In my view an optimisation which primarily makes a reduction to flash file size is not a high priority: Flash is much more plentiful than RAM. It's entirely up to you if you want to do this. If you do go that route in V0.3 files consider this (apologies if you know this already).

There is no way of defining a byte with a special meaning without disallowing that byte as a character. -1 as a byte is 0xff so you'd have to disallow that. As I understand it a memoryview just provides a window onto a bytearray or bytes object and its sole purpose is to avoid needless copying. It's up to the user code to interpret the byte values as signed or unsigned.

I'm agnostic as to whether the optimisation justifies disallowing a character so long as the char chosen is seldom used, documented, and flagged up by the code if inadvertently specified. I leave that to you.

To add to my comment previously on incompatible command line options, another way to deal with this is to have the -L flag imply -o and state this on the -L help line. This avoids having to test it in code. All assuming we have a -o option: as I say it's up to you whether you want to optimise existing file formats. But please leave the binary format unchanged: I think its application is very limited and there is no merit in changing that.

Actually you've exposed an incompatibility in micropython. Under MicroPython:

MicroPython v1.8.7-893-g46b849a on 2017-06-22; linux version
Use Ctrl-D to exit, Ctrl-E for paste mode
>>> a = bytearray([0, 1, -1])
>>> a[2]
255
>>> 

Under CPython 3.4.3:

>>> a = bytearray([0, 1, -1])
Traceback (most recent call last):
  File "<stdin>", line 1, in <module>
ValueError: byte must be in range(0, 256)

I'll raise an issue.

peterhinch commented 7 years ago

Sorry about the delay but I've been busy and also had a short holiday. I'm still struggling with the compatibility issue here. I converted the attached font using the same command line

$ ./font_to_py.py FreeSans.ttf 23 freesans.py

with my original version and with your latest code, then compared the two. The following differences concern me.

  1. The max_width value is different.
  2. The size of the font data is different.
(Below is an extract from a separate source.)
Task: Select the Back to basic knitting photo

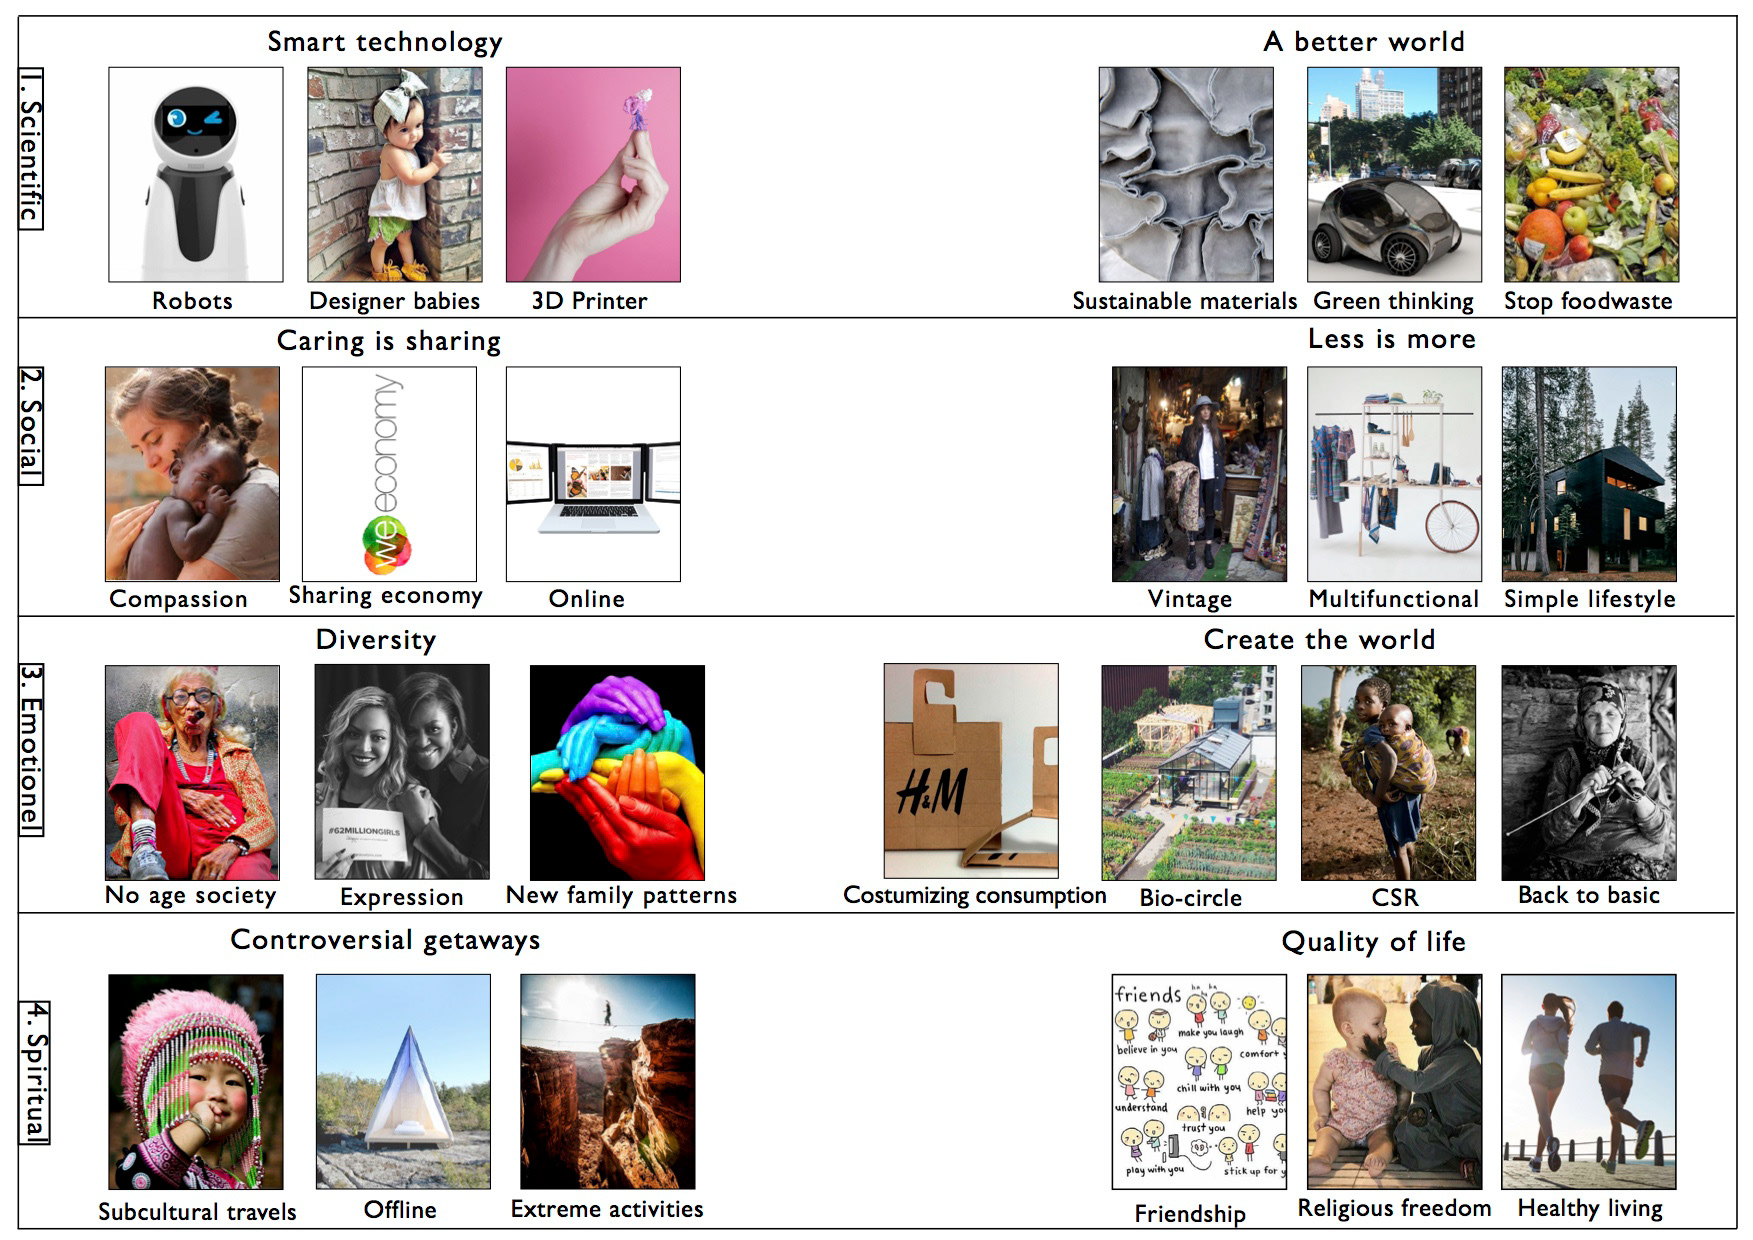Action: click(1589, 773)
Not necessarily a problem but it puzzles me.
  3. We have lost the max_ch() and min_ch() functions.
  4. We seem to have lost the ability to define an error character which is the glyph displayed when an out of range value is presented to get_ch().
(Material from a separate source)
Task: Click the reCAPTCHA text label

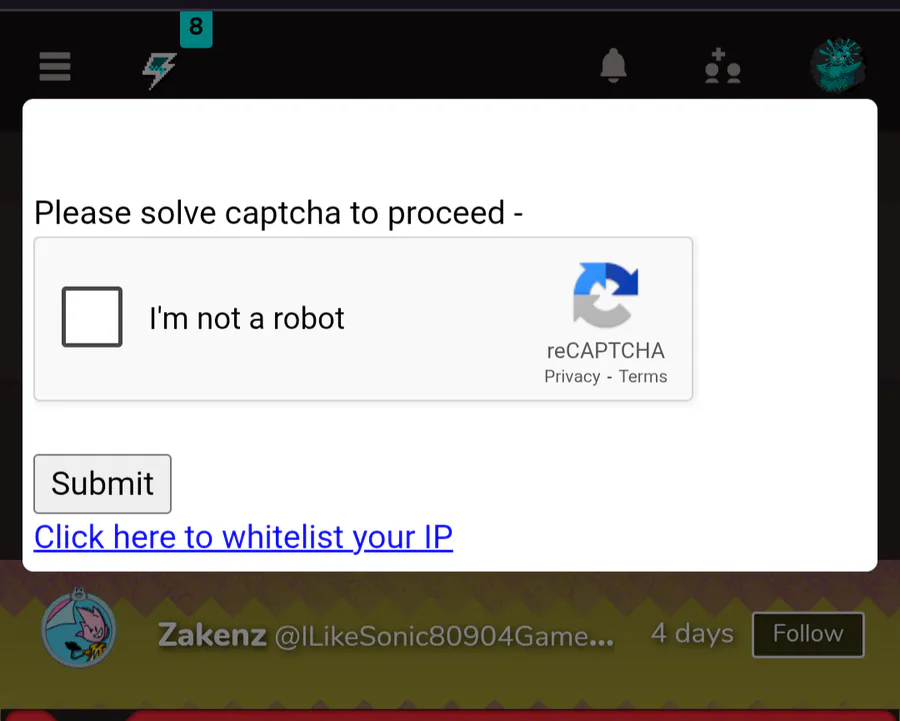Action: pyautogui.click(x=606, y=351)
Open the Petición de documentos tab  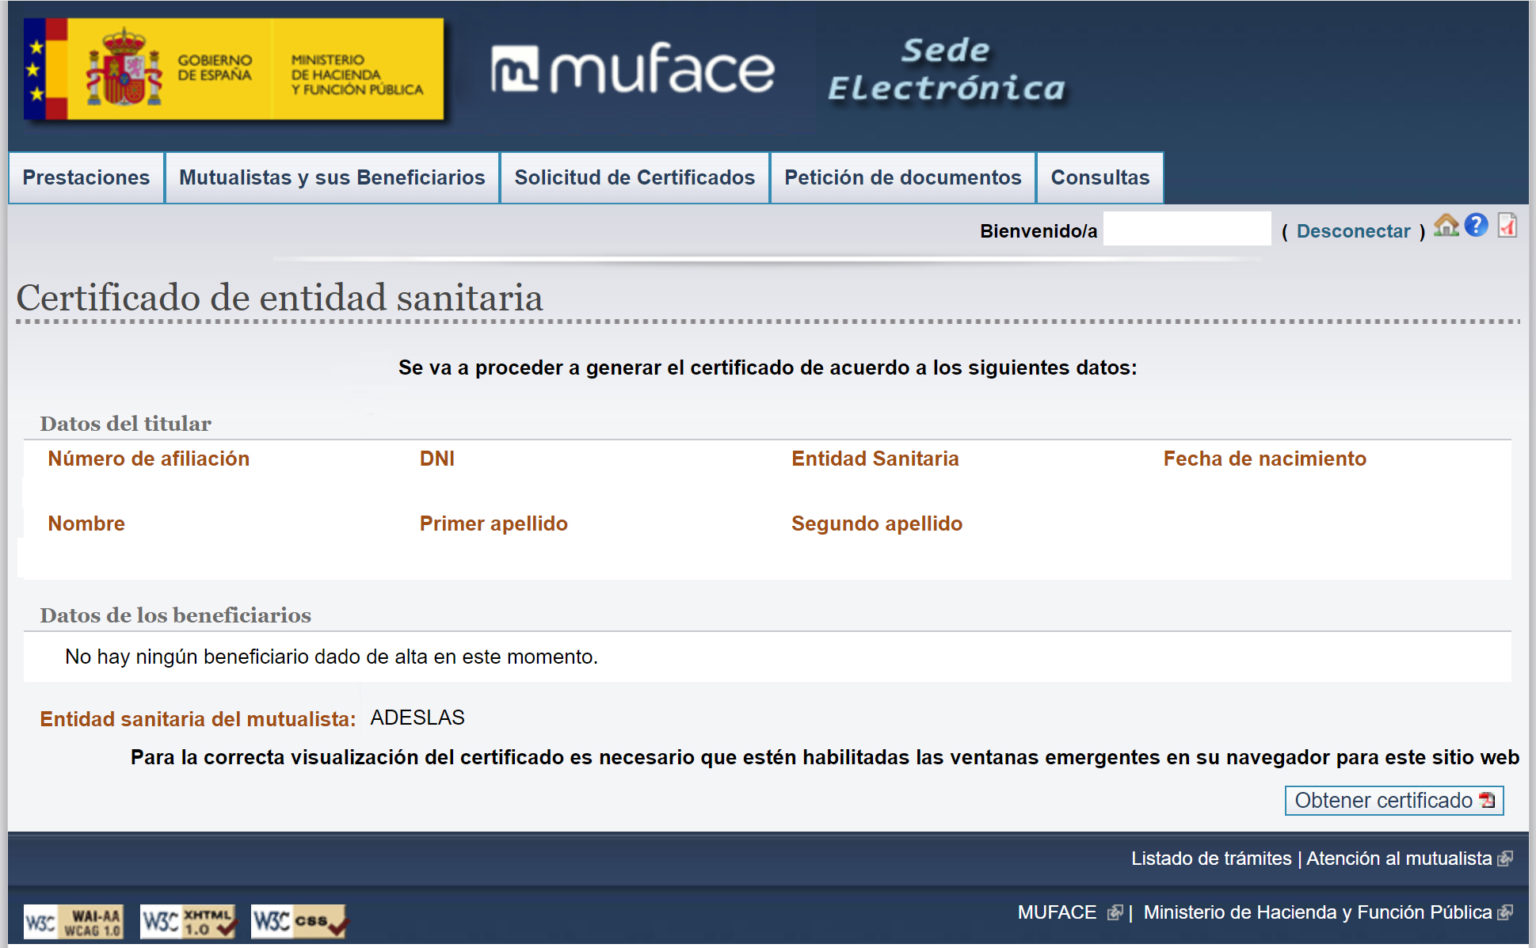click(902, 177)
Whatever enhancements are available in V0.3 font files, I think it is necessary that V0.2 files are strictly compatible with those produced by my version. Otherwise, for myself and other users, drivers (in my case including two entire GUI's) will have to be re-tested and (potentially) docs amended.

By compatible I mean that invoking font_to_py with any valid set of arguments will produce a font file functionally identical to that produced by the old version when run with the same args. That doesn't mean the Python code must be identical character for character but the modules must have the same functions and the same inputs should produce the same outputs.
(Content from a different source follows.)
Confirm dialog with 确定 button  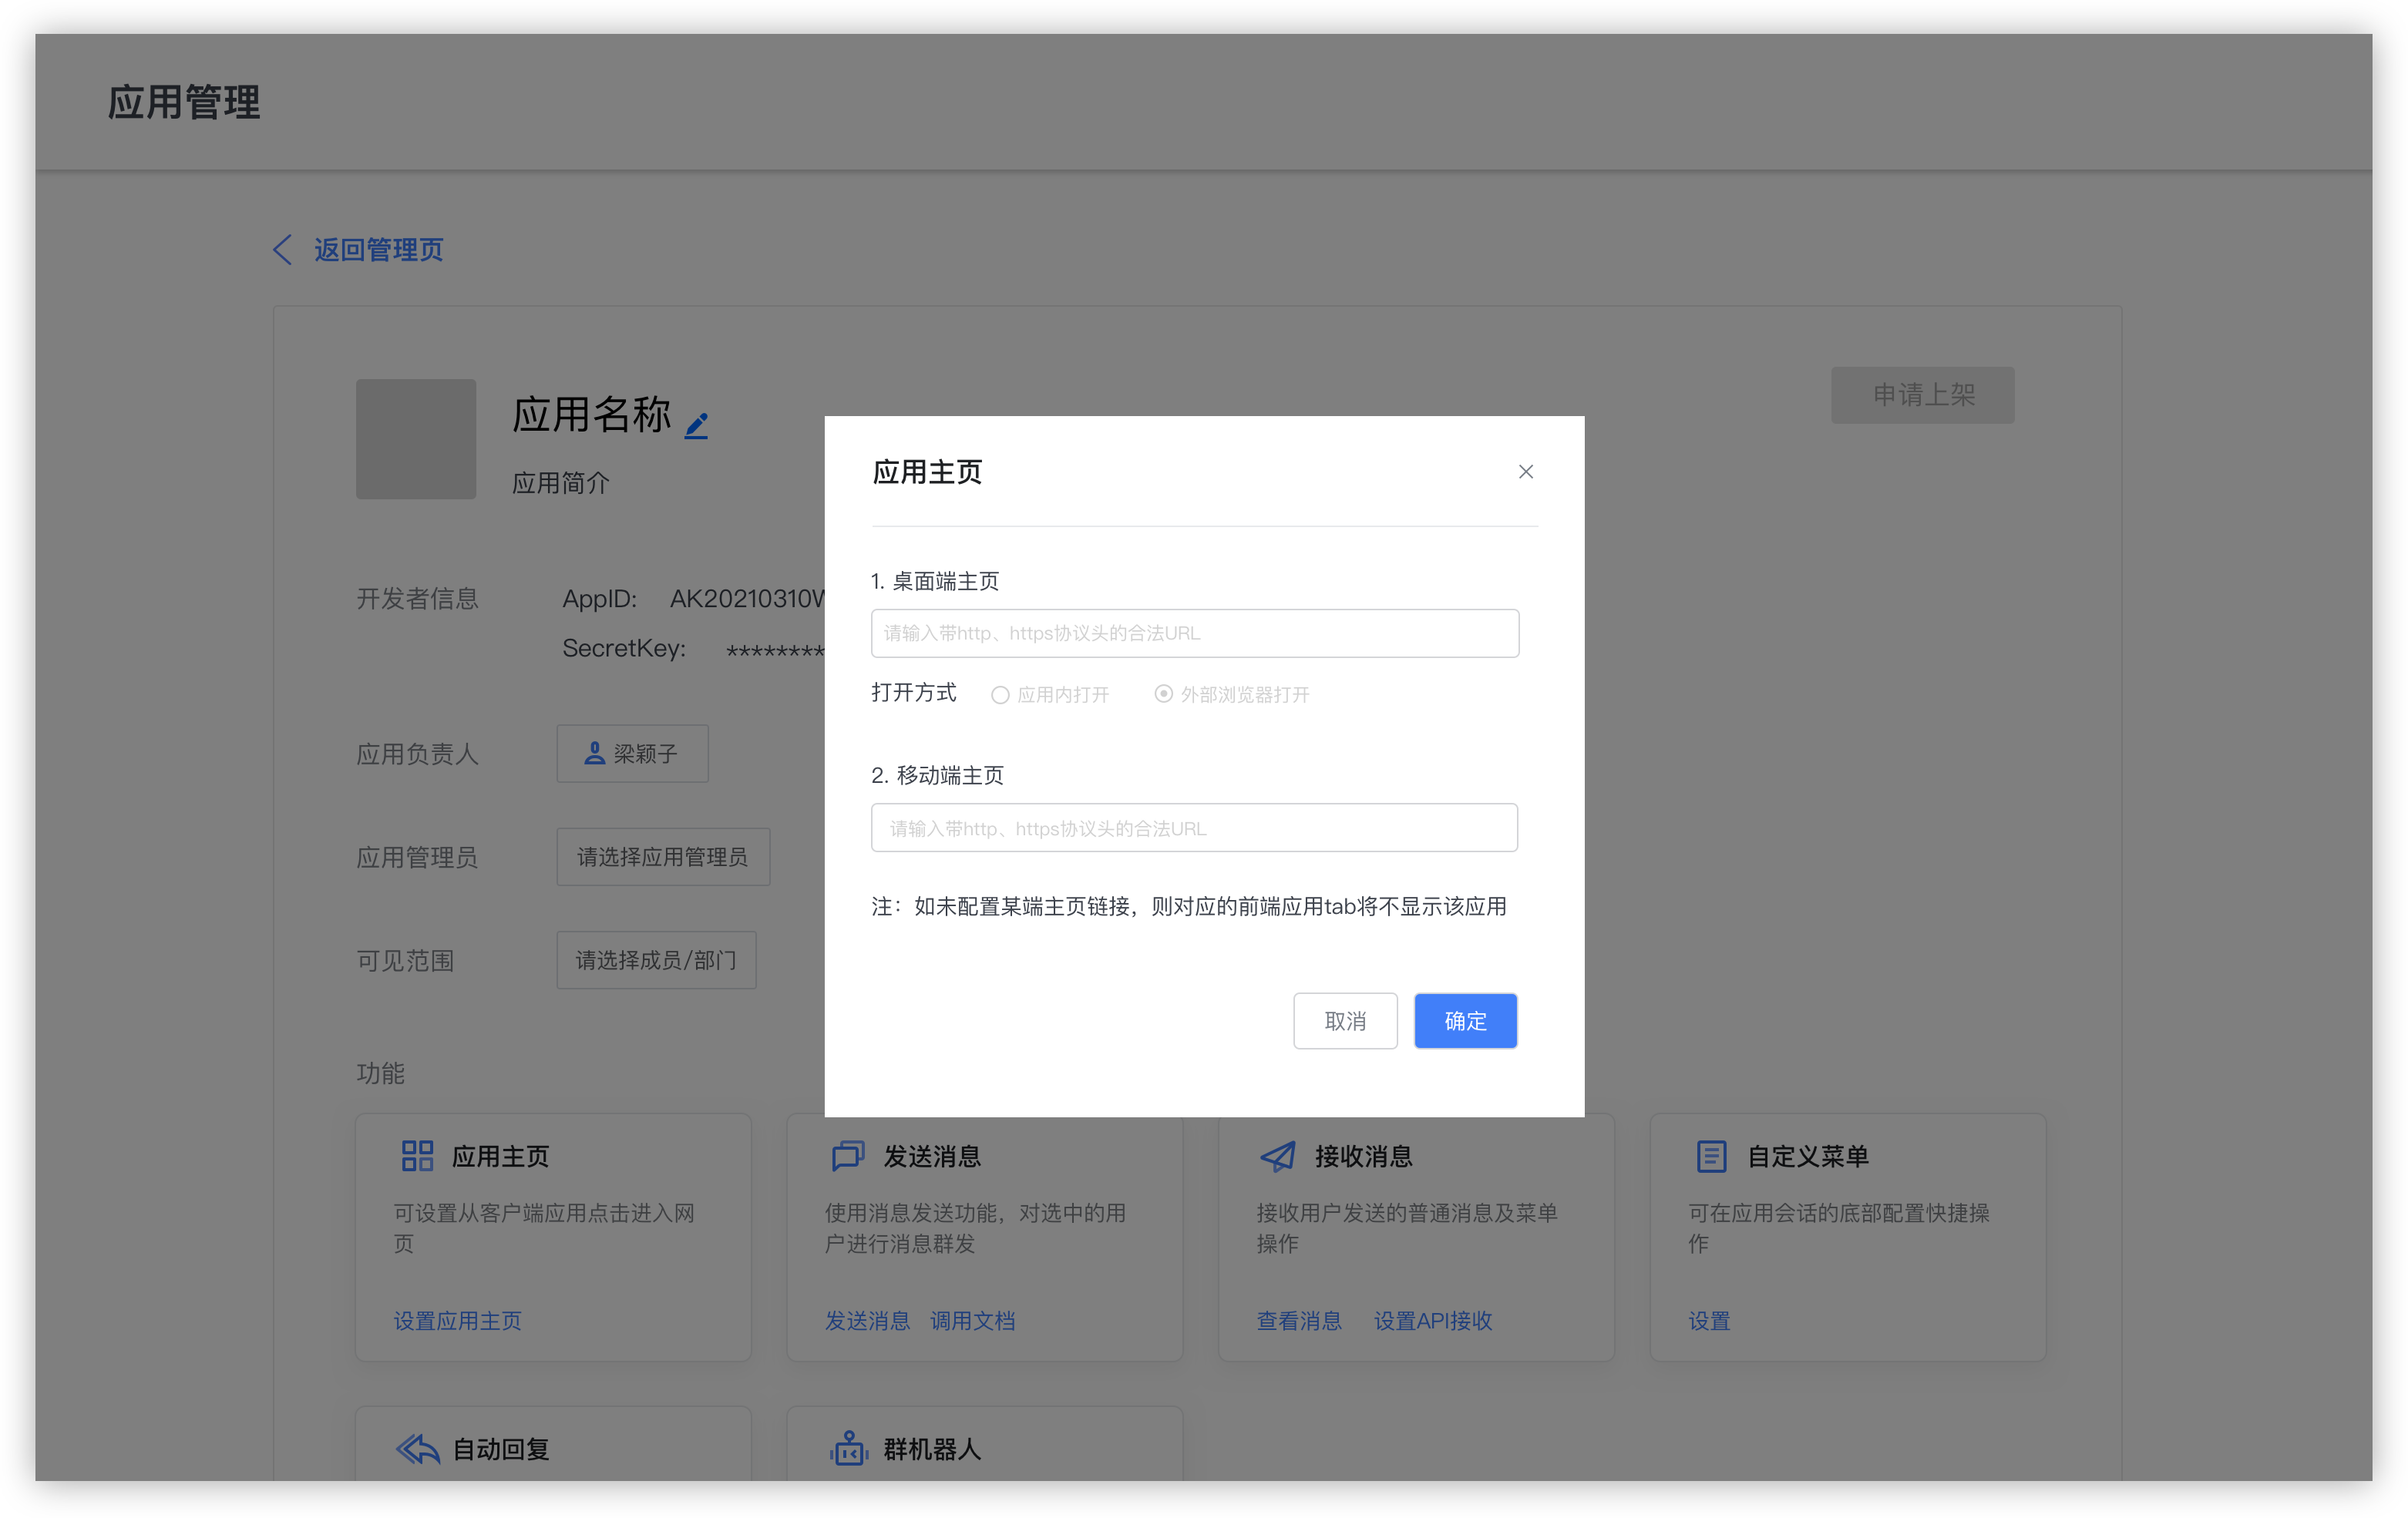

The ability to emit extended ASCII characters is great, but I can't see why we've lost the functionality in 3. and 4. above.

The alternative is for you to promote your fork which I will happily reference in my docs. Users then have a choice between compatibility and the very useful enhancements you have produced. Perhaps our solutions have diverged sufficiently that promoting your fork is the best answer. What's your view?

freesans.zip

peterhinch commented 7 years ago

I have updated README.md to include a recommendation to consider your fork for new projects.

One difficulty with open source projects is that it's impossible to estimate how many users your code actually has; font_to_py.py is crucial to a number of projects most of which are on GitHub. These would need modifying, presenting their users with a problem should they need to upgrade for (say) a bugfix release. Changing multiple font files is a chore, even if you have a record of how you built them initially.

So I concluded that the loss of font file compatibility was too high a price to pay for including your excellent enhancements. I should have thought this through much earlier in our discussion. My only excuse is preoccupation with other work. Please accept my apologies for this.